ASSIGNMENT:
Copy all the lines of the data that include the word "computer".
┄┄┄┄┄┄
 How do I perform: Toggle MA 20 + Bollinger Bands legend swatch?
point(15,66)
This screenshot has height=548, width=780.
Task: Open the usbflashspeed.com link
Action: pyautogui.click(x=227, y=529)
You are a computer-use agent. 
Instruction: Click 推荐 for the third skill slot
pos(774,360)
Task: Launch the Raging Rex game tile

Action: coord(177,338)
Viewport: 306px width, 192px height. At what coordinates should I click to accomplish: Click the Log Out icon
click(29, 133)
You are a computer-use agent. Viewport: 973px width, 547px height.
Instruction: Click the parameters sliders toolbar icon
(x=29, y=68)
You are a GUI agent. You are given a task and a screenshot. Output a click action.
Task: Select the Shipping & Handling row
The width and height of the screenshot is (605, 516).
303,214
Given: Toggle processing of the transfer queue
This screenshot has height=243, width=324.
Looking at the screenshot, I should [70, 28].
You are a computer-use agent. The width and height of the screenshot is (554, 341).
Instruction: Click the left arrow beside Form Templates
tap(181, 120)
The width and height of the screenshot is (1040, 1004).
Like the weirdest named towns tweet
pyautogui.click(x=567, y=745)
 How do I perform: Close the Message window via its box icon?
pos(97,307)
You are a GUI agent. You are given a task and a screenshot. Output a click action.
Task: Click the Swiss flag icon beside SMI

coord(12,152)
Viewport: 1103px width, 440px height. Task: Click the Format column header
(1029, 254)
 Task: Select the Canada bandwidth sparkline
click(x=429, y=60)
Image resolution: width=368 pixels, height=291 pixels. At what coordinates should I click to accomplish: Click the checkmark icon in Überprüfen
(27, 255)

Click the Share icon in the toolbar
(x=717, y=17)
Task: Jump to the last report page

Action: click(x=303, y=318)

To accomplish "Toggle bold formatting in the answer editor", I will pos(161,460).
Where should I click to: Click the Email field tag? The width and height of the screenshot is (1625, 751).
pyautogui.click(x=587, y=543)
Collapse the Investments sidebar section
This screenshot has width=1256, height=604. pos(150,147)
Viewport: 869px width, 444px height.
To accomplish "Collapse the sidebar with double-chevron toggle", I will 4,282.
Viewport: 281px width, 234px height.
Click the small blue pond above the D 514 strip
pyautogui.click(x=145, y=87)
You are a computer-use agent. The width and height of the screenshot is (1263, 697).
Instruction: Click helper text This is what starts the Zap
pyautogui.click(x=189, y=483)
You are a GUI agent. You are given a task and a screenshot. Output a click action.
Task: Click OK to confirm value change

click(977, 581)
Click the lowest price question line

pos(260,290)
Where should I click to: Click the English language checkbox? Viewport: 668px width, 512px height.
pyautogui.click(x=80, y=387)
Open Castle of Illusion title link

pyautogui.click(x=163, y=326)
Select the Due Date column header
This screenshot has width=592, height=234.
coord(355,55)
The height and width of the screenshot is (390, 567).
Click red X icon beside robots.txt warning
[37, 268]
┄┄┄┄┄┄
YOUR SOLUTION:
You are a computer-use agent. 
You are a computer-use agent. Viewport: 973px width, 547px height.
You are a computer-use agent. The width and height of the screenshot is (554, 341).
You are a computer-use agent. The width and height of the screenshot is (1263, 697).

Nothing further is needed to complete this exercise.